-------- Material to process --------
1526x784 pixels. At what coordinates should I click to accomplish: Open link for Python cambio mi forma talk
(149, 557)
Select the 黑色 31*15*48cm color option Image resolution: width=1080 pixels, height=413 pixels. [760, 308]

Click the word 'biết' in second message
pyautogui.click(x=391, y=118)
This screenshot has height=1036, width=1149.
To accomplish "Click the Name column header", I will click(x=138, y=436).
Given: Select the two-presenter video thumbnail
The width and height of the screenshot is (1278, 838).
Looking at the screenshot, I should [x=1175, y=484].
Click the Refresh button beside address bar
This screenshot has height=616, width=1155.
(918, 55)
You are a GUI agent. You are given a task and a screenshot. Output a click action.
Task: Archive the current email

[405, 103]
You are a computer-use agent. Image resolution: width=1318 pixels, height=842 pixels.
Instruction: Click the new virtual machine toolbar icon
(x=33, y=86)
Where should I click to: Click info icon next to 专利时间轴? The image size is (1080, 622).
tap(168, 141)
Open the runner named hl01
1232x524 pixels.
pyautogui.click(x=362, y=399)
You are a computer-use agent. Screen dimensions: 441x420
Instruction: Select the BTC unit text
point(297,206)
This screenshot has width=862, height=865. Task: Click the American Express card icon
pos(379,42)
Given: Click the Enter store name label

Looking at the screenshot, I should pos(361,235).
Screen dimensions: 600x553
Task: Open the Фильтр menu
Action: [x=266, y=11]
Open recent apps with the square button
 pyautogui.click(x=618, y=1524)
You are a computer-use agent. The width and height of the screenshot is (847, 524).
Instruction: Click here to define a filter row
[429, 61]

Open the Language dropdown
--------
Set exercise:
Could you recast the entries above as a JSON list of strings, with one string per line and blank lines left out?

Exercise answer:
[
  "1526x784 pixels. At what coordinates should I click to accomplish: Open link for Python cambio mi forma talk",
  "(149, 557)",
  "Select the 黑色 31*15*48cm color option Image resolution: width=1080 pixels, height=413 pixels. [760, 308]",
  "Click the word 'biết' in second message",
  "pyautogui.click(x=391, y=118)",
  "This screenshot has height=1036, width=1149.",
  "To accomplish \"Click the Name column header\", I will click(x=138, y=436).",
  "Given: Select the two-presenter video thumbnail",
  "The width and height of the screenshot is (1278, 838).",
  "Looking at the screenshot, I should [x=1175, y=484].",
  "Click the Refresh button beside address bar",
  "This screenshot has height=616, width=1155.",
  "(918, 55)",
  "You are a GUI agent. You are given a task and a screenshot. Output a click action.",
  "Task: Archive the current email",
  "[405, 103]",
  "You are a computer-use agent. Image resolution: width=1318 pixels, height=842 pixels.",
  "Instruction: Click the new virtual machine toolbar icon",
  "(x=33, y=86)",
  "Where should I click to: Click info icon next to 专利时间轴? The image size is (1080, 622).",
  "tap(168, 141)",
  "Open the runner named hl01",
  "1232x524 pixels.",
  "pyautogui.click(x=362, y=399)",
  "You are a computer-use agent. Screen dimensions: 441x420",
  "Instruction: Select the BTC unit text",
  "point(297,206)",
  "This screenshot has width=862, height=865. Task: Click the American Express card icon",
  "pos(379,42)",
  "Given: Click the Enter store name label",
  "Looking at the screenshot, I should pos(361,235).",
  "Screen dimensions: 600x553",
  "Task: Open the Фильтр menu",
  "Action: [x=266, y=11]",
  "Open recent apps with the square button",
  " pyautogui.click(x=618, y=1524)",
  "You are a computer-use agent. The width and height of the screenshot is (847, 524).",
  "Instruction: Click here to define a filter row",
  "[429, 61]",
  "Open the Language dropdown"
]